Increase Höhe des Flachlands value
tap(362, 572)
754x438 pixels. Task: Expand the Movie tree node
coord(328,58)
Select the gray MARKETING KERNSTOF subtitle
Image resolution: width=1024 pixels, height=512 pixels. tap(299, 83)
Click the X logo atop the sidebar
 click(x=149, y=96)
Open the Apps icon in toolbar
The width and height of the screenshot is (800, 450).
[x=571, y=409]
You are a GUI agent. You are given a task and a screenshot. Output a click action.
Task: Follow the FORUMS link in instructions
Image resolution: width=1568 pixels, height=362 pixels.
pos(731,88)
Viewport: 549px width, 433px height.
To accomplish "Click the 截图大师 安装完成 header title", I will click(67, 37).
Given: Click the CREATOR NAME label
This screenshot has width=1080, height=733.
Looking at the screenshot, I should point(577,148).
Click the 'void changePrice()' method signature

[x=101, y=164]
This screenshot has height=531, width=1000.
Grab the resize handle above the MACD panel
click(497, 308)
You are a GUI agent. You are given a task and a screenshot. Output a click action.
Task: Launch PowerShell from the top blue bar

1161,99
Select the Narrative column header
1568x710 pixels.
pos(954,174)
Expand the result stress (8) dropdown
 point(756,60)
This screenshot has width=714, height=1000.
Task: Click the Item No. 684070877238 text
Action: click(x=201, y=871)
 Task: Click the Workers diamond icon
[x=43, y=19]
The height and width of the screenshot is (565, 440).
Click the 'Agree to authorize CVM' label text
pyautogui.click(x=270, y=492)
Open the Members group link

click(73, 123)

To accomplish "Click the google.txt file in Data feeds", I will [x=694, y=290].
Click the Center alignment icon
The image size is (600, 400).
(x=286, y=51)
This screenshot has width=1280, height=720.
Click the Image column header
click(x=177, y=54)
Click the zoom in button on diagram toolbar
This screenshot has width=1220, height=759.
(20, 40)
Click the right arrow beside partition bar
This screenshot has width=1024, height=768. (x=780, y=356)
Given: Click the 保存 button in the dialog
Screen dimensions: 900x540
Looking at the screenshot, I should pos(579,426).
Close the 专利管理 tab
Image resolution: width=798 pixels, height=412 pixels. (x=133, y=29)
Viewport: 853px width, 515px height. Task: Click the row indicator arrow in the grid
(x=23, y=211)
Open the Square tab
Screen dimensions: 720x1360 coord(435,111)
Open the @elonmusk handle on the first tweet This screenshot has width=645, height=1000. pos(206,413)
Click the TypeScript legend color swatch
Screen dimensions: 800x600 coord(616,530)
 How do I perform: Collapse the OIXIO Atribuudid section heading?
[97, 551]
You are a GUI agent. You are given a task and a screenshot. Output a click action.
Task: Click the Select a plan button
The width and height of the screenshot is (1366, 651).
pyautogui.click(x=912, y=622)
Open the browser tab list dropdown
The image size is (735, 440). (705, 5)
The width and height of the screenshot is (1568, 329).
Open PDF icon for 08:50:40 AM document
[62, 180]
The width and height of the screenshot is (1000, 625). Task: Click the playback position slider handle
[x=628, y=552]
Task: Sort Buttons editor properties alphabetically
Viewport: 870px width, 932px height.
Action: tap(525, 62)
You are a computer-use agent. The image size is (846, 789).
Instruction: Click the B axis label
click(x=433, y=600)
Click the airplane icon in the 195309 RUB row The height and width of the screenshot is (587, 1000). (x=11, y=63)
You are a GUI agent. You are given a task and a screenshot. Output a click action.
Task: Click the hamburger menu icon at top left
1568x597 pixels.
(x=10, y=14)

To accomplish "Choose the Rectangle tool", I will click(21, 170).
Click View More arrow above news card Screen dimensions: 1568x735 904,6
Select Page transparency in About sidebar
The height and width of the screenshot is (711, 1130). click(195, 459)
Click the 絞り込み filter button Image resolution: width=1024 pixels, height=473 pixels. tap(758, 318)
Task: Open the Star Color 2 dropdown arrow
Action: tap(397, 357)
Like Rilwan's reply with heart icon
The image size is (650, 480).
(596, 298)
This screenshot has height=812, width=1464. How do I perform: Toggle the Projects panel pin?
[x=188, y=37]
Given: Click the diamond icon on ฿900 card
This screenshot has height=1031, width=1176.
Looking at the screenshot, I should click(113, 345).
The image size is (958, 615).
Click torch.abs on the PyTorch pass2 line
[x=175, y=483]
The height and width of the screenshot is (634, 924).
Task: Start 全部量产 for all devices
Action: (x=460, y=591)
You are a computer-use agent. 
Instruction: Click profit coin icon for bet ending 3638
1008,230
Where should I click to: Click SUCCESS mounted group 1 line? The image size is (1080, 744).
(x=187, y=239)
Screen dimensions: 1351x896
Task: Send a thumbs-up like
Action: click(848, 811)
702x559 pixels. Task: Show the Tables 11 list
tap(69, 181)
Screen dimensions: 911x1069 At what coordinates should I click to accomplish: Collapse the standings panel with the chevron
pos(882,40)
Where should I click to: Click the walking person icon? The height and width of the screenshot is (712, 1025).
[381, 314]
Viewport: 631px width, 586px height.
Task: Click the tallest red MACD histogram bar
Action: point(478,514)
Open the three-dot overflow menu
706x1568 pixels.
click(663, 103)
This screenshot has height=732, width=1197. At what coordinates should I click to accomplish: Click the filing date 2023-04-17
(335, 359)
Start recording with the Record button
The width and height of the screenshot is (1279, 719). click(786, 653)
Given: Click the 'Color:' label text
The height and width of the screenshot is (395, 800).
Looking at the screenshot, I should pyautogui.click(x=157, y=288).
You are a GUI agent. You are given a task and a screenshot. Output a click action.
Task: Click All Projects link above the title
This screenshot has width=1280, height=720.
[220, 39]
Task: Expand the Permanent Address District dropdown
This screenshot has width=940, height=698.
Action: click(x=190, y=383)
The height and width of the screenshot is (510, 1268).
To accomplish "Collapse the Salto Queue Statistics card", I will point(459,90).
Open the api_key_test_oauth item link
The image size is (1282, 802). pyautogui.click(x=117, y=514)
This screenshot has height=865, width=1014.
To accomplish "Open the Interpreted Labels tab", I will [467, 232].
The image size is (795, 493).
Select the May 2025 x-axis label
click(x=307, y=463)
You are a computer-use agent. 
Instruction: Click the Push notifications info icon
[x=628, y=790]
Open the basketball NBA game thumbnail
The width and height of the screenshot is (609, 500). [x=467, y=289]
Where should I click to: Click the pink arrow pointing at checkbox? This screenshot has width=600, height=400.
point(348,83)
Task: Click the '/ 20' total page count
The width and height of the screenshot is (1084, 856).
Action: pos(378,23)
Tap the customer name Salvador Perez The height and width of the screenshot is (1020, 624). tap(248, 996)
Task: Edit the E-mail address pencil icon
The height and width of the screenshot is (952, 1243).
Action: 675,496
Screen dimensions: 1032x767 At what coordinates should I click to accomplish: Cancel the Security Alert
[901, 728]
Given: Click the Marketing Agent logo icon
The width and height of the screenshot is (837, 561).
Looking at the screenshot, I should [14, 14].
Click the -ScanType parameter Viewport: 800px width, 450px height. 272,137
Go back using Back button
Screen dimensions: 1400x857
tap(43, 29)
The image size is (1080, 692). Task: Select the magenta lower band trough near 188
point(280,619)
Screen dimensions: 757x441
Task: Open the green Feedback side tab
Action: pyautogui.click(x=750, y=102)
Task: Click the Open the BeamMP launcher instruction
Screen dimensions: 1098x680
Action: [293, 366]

## DESCRIPTION OF THE TASK
The records above need copying. Do it exactly.

## REPLY TO THE EXERCISE
Increase Höhe des Flachlands value
tap(362, 572)
754x438 pixels. Task: Expand the Movie tree node
coord(328,58)
Select the gray MARKETING KERNSTOF subtitle
Image resolution: width=1024 pixels, height=512 pixels. tap(299, 83)
Click the X logo atop the sidebar
 click(x=149, y=96)
Open the Apps icon in toolbar
The width and height of the screenshot is (800, 450).
[x=571, y=409]
You are a GUI agent. You are given a task and a screenshot. Output a click action.
Task: Follow the FORUMS link in instructions
Image resolution: width=1568 pixels, height=362 pixels.
pos(731,88)
Viewport: 549px width, 433px height.
To accomplish "Click the 截图大师 安装完成 header title", I will click(67, 37).
Given: Click the CREATOR NAME label
This screenshot has width=1080, height=733.
Looking at the screenshot, I should point(577,148).
Click the 'void changePrice()' method signature

[x=101, y=164]
This screenshot has height=531, width=1000.
Grab the resize handle above the MACD panel
click(497, 308)
You are a GUI agent. You are given a task and a screenshot. Output a click action.
Task: Launch PowerShell from the top blue bar

1161,99
Select the Narrative column header
1568x710 pixels.
pos(954,174)
Expand the result stress (8) dropdown
 point(756,60)
This screenshot has width=714, height=1000.
Task: Click the Item No. 684070877238 text
Action: click(x=201, y=871)
 Task: Click the Workers diamond icon
[x=43, y=19]
The height and width of the screenshot is (565, 440).
Click the 'Agree to authorize CVM' label text
pyautogui.click(x=270, y=492)
Open the Members group link

click(73, 123)

To accomplish "Click the google.txt file in Data feeds", I will [x=694, y=290].
Click the Center alignment icon
The image size is (600, 400).
(x=286, y=51)
This screenshot has width=1280, height=720.
Click the Image column header
click(x=177, y=54)
Click the zoom in button on diagram toolbar
This screenshot has width=1220, height=759.
(20, 40)
Click the right arrow beside partition bar
This screenshot has width=1024, height=768. (x=780, y=356)
Given: Click the 保存 button in the dialog
Screen dimensions: 900x540
Looking at the screenshot, I should pos(579,426).
Close the 专利管理 tab
Image resolution: width=798 pixels, height=412 pixels. (x=133, y=29)
Viewport: 853px width, 515px height. Task: Click the row indicator arrow in the grid
(x=23, y=211)
Open the Square tab
Screen dimensions: 720x1360 coord(435,111)
Open the @elonmusk handle on the first tweet This screenshot has width=645, height=1000. pos(206,413)
Click the TypeScript legend color swatch
Screen dimensions: 800x600 coord(616,530)
 How do I perform: Collapse the OIXIO Atribuudid section heading?
[97, 551]
You are a GUI agent. You are given a task and a screenshot. Output a click action.
Task: Click the Select a plan button
The width and height of the screenshot is (1366, 651).
pyautogui.click(x=912, y=622)
Open the browser tab list dropdown
The image size is (735, 440). (705, 5)
The width and height of the screenshot is (1568, 329).
Open PDF icon for 08:50:40 AM document
[62, 180]
The width and height of the screenshot is (1000, 625). Task: Click the playback position slider handle
[x=628, y=552]
Task: Sort Buttons editor properties alphabetically
Viewport: 870px width, 932px height.
Action: tap(525, 62)
You are a computer-use agent. The image size is (846, 789).
Instruction: Click the B axis label
click(x=433, y=600)
Click the airplane icon in the 195309 RUB row The height and width of the screenshot is (587, 1000). (x=11, y=63)
You are a GUI agent. You are given a task and a screenshot. Output a click action.
Task: Click the hamburger menu icon at top left
1568x597 pixels.
(x=10, y=14)

To accomplish "Choose the Rectangle tool", I will click(21, 170).
Click View More arrow above news card Screen dimensions: 1568x735 904,6
Select Page transparency in About sidebar
The height and width of the screenshot is (711, 1130). click(195, 459)
Click the 絞り込み filter button Image resolution: width=1024 pixels, height=473 pixels. tap(758, 318)
Task: Open the Star Color 2 dropdown arrow
Action: tap(397, 357)
Like Rilwan's reply with heart icon
The image size is (650, 480).
(596, 298)
This screenshot has height=812, width=1464. How do I perform: Toggle the Projects panel pin?
[x=188, y=37]
Given: Click the diamond icon on ฿900 card
This screenshot has height=1031, width=1176.
Looking at the screenshot, I should click(113, 345).
The image size is (958, 615).
Click torch.abs on the PyTorch pass2 line
[x=175, y=483]
The height and width of the screenshot is (634, 924).
Task: Start 全部量产 for all devices
Action: (x=460, y=591)
You are a computer-use agent. 
Instruction: Click profit coin icon for bet ending 3638
1008,230
Where should I click to: Click SUCCESS mounted group 1 line? The image size is (1080, 744).
(x=187, y=239)
Screen dimensions: 1351x896
Task: Send a thumbs-up like
Action: click(848, 811)
702x559 pixels. Task: Show the Tables 11 list
tap(69, 181)
Screen dimensions: 911x1069 At what coordinates should I click to accomplish: Collapse the standings panel with the chevron
pos(882,40)
Where should I click to: Click the walking person icon? The height and width of the screenshot is (712, 1025).
[381, 314]
Viewport: 631px width, 586px height.
Task: Click the tallest red MACD histogram bar
Action: point(478,514)
Open the three-dot overflow menu
706x1568 pixels.
click(663, 103)
This screenshot has height=732, width=1197. At what coordinates should I click to accomplish: Click the filing date 2023-04-17
(335, 359)
Start recording with the Record button
The width and height of the screenshot is (1279, 719). click(786, 653)
Given: Click the 'Color:' label text
The height and width of the screenshot is (395, 800).
Looking at the screenshot, I should pyautogui.click(x=157, y=288).
You are a GUI agent. You are given a task and a screenshot. Output a click action.
Task: Click All Projects link above the title
This screenshot has width=1280, height=720.
[220, 39]
Task: Expand the Permanent Address District dropdown
This screenshot has width=940, height=698.
Action: click(x=190, y=383)
The height and width of the screenshot is (510, 1268).
To accomplish "Collapse the Salto Queue Statistics card", I will point(459,90).
Open the api_key_test_oauth item link
The image size is (1282, 802). pyautogui.click(x=117, y=514)
This screenshot has height=865, width=1014.
To accomplish "Open the Interpreted Labels tab", I will [467, 232].
The image size is (795, 493).
Select the May 2025 x-axis label
click(x=307, y=463)
You are a computer-use agent. 
Instruction: Click the Push notifications info icon
[x=628, y=790]
Open the basketball NBA game thumbnail
The width and height of the screenshot is (609, 500). [x=467, y=289]
Where should I click to: Click the pink arrow pointing at checkbox? This screenshot has width=600, height=400.
point(348,83)
Task: Click the '/ 20' total page count
The width and height of the screenshot is (1084, 856).
Action: pos(378,23)
Tap the customer name Salvador Perez The height and width of the screenshot is (1020, 624). tap(248, 996)
Task: Edit the E-mail address pencil icon
The height and width of the screenshot is (952, 1243).
Action: 675,496
Screen dimensions: 1032x767 At what coordinates should I click to accomplish: Cancel the Security Alert
[901, 728]
Given: Click the Marketing Agent logo icon
The width and height of the screenshot is (837, 561).
Looking at the screenshot, I should [14, 14].
Click the -ScanType parameter Viewport: 800px width, 450px height. 272,137
Go back using Back button
Screen dimensions: 1400x857
tap(43, 29)
The image size is (1080, 692). Task: Select the magenta lower band trough near 188
point(280,619)
Screen dimensions: 757x441
Task: Open the green Feedback side tab
Action: pyautogui.click(x=750, y=102)
Task: Click the Open the BeamMP launcher instruction
Screen dimensions: 1098x680
Action: [293, 366]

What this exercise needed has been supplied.